If the impregnation occurs perpendicular to the fibers, \(\varphi = \pi /2\), the following equations are used:

$$\begin{aligned} \mathop {A_{int,s}}= & {} 2{n_f}{L_f}R\ \end{aligned}$$
(25)
$$\begin{aligned} \mathop {C_{int,s}}\approx & {} 2{n_f}{L_f}\ \end{aligned}$$
(26)

On the other hand, for the transverse tow (weft), it is accepted that the fluid front moves inward perpendicular to the fibers and it is used the mean capillary pressure given in [38] considering an hexagonal array of fibers:

$$\begin{aligned} \mathop {p_{cap,r}}= & {} \left( {\sigma /R} \right) .\frac{{\left[ {\sin \left( {{\alpha _{sup}} + \theta } \right) - \mathrm{{sin}}\left( {{\alpha _{inf}} + \theta } \right) } \right] }}{{\left( {\frac{{5\pi }}{6}\left( {1 + \eta } \right) - 1 - \sqrt{3} /2} \right) }} \end{aligned}$$
(27)
$$\begin{aligned} \mathop \eta= & {} d/R = \sqrt{\pi /\left( {2\sqrt{3} \left( {1 - {\varepsilon _t}} \right) } \right) } - 1\mathrm{{\;}}\;\ \end{aligned}$$
(28)
$$\begin{aligned} \mathop {\alpha _{sup}}\cong & {} \left( {\pi /2 - \theta } \right) \ \end{aligned}$$
(29)
$$\begin{aligned} \mathop {\alpha _{inf}}\cong & {} \left( {\theta - \pi /2} \right) \ \end{aligned}$$
(30)

where \(R\;\) and \(d\) are the fiber radius and half-distance between fibers, respectively.
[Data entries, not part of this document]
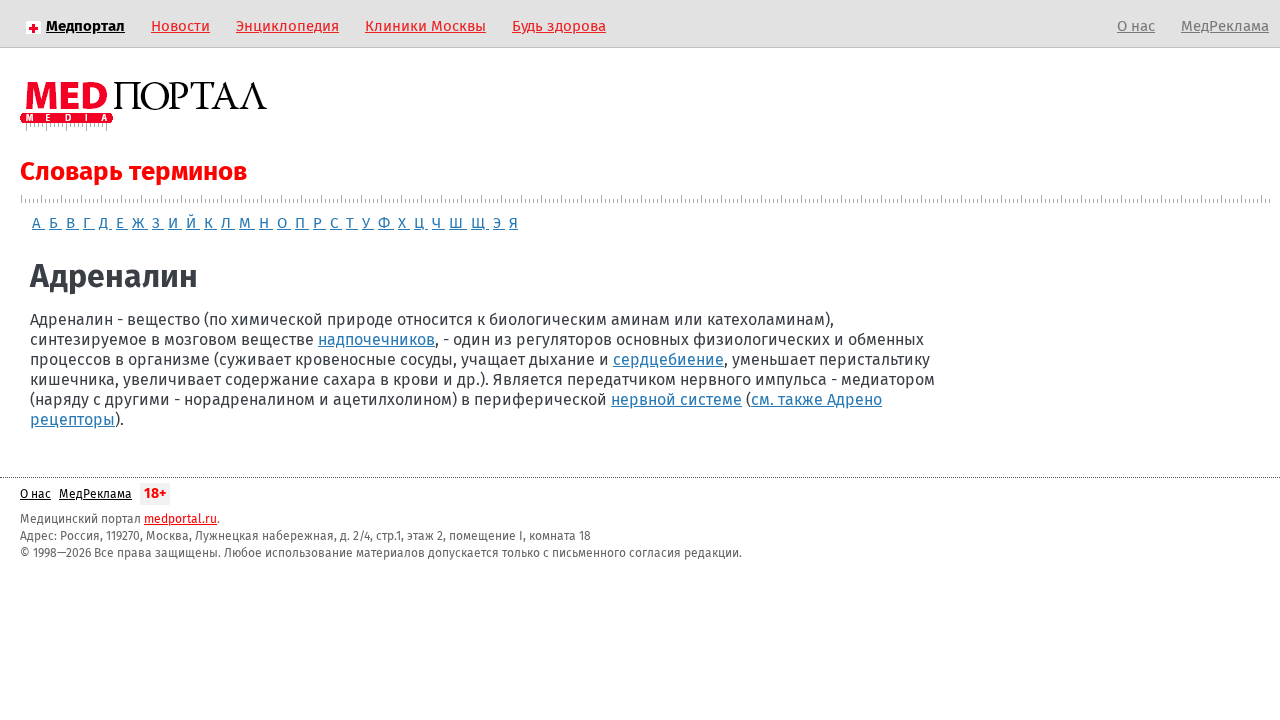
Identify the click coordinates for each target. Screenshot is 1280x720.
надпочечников (376, 340)
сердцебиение (668, 360)
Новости (180, 26)
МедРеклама (1225, 26)
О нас (1136, 26)
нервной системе (676, 400)
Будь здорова (559, 26)
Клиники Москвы (425, 26)
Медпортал (85, 26)
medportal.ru (180, 520)
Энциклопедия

The model of Gebart [16] for a hexagonal array is used to calculate the permeabilities in the principal directions:

$$\begin{aligned} \mathop {K_1}= & {} 8{R^2} \cdot {\left( {1 - {V_f}} \right) ^3}\Big /\left( {c \cdot {{\left( {{V_f}} \right) }^2}} \right) \;\ \end{aligned}$$
(31)
$$\begin{aligned} \mathop {K_2}= & {} {c_1}{\left( {\sqrt{{V_{f,max}}/{V_f}} - 1} \right) ^{5/2}}{R^2}\ \end{aligned}$$
(32)

where \({V_f} = 1 - {\varepsilon _t}\) is the fiber volume fraction, while the parameters \(c,{c_1}\) and \({V_{f,max}}\) are given by the following expressions:

$$\begin{aligned} \mathop c= & {} 53\ \end{aligned}$$
(33)
$$\begin{aligned} \mathop {c_1}= & {} 16/ ( {9\pi \sqrt{6} } )\ \end{aligned}$$
(34)
$$\begin{aligned} \mathop {V_{f,max}}= & {} \pi / ( {2\sqrt{3} } )\ \end{aligned}$$
(35)

3 Integral equation formulations and numerical techniques

The Stokes–Brinkman problem of this work is solved using direct BEM and DR-BEM for the channel and tows domains, respectively, with the corresponding matching and boundary conditions presented in Section 2. The integral formulation for the Stokes equation is the following:

$$\begin{aligned} \mathop {c_{ij}}\left( \xi \right) {u_j}\left( \xi \right)&= \mathop \int \limits _S^{} K_{ij}^{\left( s \right) }\left( {\xi ,y} \right) {u_j}\left( y \right) d{S_y} \nonumber \\&\quad - \mathop \int \limits _S^{} U_i^{j\left( s \right) }\left( {\xi ,y} \right) {t_j}\left( y \right) d{S_y}\ \end{aligned}$$
(36)

where \({c_{ij}} = \left( {\alpha /2\pi } \right) {\delta _{ij}}\), with \(\alpha \) as the solid angle in the source point, whose value is \(\alpha = \pi \;\;\)for points located over a smooth contour. For points located inside the domain, \({c_{ij}} = {\delta _{ij}}\). In (36), \({u_j}\) and \({t_j}\) are the velocities and tractions in the field points, respectively.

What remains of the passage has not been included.